Action item: The lines below that include "Clear" are to be found and copied.

Listed records:
+ + + +
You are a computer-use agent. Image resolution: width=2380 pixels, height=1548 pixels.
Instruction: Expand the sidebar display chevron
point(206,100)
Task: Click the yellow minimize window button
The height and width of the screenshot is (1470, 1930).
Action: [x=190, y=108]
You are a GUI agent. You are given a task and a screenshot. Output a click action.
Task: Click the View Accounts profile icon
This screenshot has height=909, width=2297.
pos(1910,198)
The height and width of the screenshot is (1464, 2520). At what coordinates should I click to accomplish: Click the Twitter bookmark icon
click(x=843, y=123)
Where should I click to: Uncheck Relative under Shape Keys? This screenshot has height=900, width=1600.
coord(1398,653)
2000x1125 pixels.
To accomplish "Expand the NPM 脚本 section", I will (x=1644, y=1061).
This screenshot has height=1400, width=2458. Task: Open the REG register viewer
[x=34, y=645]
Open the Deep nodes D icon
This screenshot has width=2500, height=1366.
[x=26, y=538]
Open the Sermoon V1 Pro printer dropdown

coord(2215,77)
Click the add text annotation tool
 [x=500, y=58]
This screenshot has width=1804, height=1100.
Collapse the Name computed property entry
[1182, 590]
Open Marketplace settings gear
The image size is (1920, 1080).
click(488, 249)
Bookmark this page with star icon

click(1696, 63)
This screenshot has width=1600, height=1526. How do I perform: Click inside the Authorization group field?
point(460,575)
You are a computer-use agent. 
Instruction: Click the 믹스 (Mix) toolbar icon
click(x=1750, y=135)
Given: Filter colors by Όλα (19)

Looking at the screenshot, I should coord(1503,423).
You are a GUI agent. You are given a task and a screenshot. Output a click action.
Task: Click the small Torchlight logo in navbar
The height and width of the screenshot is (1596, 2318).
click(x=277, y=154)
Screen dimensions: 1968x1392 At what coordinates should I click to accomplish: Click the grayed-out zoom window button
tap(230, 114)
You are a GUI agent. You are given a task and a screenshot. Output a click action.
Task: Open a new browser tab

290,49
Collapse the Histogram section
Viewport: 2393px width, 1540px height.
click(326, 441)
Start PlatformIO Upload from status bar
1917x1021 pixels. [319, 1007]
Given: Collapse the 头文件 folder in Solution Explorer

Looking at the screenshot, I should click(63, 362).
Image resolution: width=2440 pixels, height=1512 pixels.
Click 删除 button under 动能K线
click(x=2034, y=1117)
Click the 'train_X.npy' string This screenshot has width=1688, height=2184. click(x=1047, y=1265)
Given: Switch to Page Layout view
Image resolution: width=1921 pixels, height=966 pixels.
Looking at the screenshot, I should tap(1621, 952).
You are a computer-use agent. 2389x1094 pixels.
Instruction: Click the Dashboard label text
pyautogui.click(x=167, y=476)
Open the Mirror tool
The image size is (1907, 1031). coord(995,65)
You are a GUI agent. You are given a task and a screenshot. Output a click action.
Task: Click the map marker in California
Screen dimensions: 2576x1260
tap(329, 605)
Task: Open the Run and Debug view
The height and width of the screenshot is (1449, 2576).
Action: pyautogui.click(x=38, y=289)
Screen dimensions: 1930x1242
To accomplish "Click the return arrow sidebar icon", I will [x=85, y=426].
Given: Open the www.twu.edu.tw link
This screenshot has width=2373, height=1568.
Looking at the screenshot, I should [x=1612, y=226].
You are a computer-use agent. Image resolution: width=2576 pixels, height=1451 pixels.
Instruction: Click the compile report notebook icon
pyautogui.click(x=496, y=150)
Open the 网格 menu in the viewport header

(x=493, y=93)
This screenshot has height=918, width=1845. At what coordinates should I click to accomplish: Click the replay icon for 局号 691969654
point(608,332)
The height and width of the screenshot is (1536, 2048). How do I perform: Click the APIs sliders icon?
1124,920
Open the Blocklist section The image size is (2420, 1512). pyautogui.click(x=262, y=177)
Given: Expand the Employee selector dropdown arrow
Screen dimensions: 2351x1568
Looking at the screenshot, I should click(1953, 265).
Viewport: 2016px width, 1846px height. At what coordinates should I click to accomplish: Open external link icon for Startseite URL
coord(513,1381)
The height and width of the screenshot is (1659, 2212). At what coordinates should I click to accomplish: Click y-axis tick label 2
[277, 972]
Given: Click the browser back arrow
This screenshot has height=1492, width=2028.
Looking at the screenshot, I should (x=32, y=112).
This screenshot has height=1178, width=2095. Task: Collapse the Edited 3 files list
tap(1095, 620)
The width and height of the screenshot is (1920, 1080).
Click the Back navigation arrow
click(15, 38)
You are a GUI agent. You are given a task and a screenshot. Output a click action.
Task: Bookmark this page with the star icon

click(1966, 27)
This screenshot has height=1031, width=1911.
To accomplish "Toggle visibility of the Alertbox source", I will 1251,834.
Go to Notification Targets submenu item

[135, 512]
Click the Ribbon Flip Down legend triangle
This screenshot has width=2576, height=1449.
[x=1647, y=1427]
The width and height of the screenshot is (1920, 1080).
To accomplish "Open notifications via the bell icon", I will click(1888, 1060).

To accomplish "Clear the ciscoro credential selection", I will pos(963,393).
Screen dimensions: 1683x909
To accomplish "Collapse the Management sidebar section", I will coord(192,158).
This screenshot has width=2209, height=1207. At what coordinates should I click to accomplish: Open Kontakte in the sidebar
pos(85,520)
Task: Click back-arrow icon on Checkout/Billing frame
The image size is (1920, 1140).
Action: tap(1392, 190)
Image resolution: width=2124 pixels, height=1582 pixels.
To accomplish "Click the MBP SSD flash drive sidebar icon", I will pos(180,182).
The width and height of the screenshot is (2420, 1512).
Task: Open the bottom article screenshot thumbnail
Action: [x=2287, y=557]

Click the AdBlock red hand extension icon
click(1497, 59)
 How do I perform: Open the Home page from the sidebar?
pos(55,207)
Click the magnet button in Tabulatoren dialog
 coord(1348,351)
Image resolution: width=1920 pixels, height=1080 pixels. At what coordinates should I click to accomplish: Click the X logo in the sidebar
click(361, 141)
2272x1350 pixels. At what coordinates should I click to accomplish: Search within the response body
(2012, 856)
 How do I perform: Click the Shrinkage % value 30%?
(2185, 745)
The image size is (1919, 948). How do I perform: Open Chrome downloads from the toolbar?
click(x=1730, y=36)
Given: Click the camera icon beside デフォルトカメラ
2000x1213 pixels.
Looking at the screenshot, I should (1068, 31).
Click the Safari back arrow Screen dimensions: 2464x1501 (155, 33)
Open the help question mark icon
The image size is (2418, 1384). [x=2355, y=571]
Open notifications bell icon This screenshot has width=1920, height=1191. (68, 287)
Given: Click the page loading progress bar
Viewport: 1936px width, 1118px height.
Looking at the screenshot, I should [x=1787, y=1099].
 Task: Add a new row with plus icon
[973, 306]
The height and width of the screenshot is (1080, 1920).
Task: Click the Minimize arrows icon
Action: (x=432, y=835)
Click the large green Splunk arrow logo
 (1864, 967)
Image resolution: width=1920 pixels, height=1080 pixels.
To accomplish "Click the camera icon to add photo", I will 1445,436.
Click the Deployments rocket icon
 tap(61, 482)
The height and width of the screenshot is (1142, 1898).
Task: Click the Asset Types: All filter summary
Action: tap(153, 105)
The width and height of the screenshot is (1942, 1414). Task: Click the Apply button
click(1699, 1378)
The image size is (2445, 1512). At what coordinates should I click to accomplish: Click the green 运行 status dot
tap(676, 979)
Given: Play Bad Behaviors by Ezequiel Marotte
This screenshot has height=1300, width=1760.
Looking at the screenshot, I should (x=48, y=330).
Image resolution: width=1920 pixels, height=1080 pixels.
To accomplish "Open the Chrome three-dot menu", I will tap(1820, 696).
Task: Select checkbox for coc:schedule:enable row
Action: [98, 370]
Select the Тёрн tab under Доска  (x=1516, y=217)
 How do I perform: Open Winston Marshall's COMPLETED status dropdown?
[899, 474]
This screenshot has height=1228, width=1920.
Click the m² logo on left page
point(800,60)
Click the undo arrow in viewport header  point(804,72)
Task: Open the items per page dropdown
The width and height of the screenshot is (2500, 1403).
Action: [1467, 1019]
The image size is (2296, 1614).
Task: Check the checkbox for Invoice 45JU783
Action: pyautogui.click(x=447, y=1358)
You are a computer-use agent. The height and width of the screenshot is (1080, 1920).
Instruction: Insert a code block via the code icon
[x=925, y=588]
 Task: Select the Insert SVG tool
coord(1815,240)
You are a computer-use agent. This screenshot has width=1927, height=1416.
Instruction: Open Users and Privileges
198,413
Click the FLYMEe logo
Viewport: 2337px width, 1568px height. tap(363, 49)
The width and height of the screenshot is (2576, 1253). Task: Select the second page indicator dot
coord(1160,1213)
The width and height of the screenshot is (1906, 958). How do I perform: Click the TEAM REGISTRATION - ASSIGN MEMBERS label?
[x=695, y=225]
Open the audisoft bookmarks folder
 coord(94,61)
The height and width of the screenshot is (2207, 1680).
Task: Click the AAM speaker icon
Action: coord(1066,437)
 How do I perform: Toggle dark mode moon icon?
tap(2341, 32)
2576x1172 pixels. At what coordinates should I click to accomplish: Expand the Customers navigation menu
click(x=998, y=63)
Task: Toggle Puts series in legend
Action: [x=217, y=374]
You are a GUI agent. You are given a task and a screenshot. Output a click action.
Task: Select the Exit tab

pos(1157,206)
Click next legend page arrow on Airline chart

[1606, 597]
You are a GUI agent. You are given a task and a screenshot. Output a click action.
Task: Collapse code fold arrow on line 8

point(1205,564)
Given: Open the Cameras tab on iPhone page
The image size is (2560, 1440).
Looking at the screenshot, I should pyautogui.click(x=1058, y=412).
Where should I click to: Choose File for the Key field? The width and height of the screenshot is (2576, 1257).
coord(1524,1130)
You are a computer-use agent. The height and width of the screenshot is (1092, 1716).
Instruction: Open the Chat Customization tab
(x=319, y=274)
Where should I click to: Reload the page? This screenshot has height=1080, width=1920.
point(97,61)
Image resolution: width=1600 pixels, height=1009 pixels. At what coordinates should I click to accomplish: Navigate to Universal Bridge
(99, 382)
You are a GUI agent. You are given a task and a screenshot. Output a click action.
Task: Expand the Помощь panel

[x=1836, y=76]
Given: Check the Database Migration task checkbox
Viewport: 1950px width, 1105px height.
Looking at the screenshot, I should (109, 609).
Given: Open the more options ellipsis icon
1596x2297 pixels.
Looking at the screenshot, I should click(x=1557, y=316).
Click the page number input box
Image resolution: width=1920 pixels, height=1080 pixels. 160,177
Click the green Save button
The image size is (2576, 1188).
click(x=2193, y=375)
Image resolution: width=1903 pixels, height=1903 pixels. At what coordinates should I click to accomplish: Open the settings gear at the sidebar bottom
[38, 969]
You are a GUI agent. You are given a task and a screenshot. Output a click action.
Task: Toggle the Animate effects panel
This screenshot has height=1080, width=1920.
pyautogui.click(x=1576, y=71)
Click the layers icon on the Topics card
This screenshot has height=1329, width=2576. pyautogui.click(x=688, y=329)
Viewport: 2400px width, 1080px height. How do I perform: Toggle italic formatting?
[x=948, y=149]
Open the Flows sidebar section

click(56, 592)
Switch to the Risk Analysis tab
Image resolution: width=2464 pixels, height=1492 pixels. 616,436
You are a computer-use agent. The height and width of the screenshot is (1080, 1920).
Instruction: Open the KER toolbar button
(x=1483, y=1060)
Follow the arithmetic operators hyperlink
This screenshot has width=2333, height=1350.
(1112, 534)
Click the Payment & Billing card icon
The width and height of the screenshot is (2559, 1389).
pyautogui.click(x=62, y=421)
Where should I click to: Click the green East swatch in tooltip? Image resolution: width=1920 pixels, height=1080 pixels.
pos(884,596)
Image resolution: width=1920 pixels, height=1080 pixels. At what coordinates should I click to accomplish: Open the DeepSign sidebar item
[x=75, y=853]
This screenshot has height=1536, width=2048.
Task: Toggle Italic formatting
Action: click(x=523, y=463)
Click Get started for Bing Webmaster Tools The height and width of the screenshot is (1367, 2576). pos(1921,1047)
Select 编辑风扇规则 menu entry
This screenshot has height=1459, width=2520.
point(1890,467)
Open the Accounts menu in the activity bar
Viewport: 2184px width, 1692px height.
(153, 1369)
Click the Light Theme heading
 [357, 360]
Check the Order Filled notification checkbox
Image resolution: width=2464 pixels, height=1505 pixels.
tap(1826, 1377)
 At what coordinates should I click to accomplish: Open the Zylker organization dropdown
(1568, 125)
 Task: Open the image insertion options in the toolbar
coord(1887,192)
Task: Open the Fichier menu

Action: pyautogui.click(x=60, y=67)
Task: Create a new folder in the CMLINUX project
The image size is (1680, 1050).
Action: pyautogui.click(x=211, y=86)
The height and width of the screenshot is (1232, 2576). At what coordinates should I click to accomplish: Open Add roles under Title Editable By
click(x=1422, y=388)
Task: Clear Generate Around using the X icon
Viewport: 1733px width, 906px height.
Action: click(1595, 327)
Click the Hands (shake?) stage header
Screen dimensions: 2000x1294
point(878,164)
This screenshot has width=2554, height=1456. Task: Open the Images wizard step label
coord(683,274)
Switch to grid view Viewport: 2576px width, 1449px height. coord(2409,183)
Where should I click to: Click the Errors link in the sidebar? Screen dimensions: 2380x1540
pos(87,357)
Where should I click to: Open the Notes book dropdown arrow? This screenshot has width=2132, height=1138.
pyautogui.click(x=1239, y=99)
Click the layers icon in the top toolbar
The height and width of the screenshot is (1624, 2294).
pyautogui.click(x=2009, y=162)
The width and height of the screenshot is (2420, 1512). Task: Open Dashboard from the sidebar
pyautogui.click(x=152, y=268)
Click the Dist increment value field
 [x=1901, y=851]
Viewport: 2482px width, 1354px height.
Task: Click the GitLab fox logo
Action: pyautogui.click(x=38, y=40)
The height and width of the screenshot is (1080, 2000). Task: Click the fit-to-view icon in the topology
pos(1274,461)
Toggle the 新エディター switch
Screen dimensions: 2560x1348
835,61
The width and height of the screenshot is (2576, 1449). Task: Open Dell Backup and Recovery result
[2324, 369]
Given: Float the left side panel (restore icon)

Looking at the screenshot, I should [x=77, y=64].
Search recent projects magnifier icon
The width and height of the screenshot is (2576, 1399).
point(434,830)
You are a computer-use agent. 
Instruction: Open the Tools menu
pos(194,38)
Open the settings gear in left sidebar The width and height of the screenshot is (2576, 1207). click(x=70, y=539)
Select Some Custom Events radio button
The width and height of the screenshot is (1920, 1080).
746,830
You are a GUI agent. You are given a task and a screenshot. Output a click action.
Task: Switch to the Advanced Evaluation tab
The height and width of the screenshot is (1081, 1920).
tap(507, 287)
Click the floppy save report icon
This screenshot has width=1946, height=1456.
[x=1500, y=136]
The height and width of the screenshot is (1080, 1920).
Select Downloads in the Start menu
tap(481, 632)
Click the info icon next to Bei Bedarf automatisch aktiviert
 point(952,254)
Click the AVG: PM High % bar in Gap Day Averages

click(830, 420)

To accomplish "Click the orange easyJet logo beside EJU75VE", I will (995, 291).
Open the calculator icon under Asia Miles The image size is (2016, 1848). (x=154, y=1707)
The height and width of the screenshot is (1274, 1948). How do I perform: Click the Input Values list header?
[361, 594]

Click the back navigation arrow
+ + + +
Completed exercise:
To accomplish "Clear the ciscoro credential selection", I will pos(963,393).
Task: Clear Generate Around using the X icon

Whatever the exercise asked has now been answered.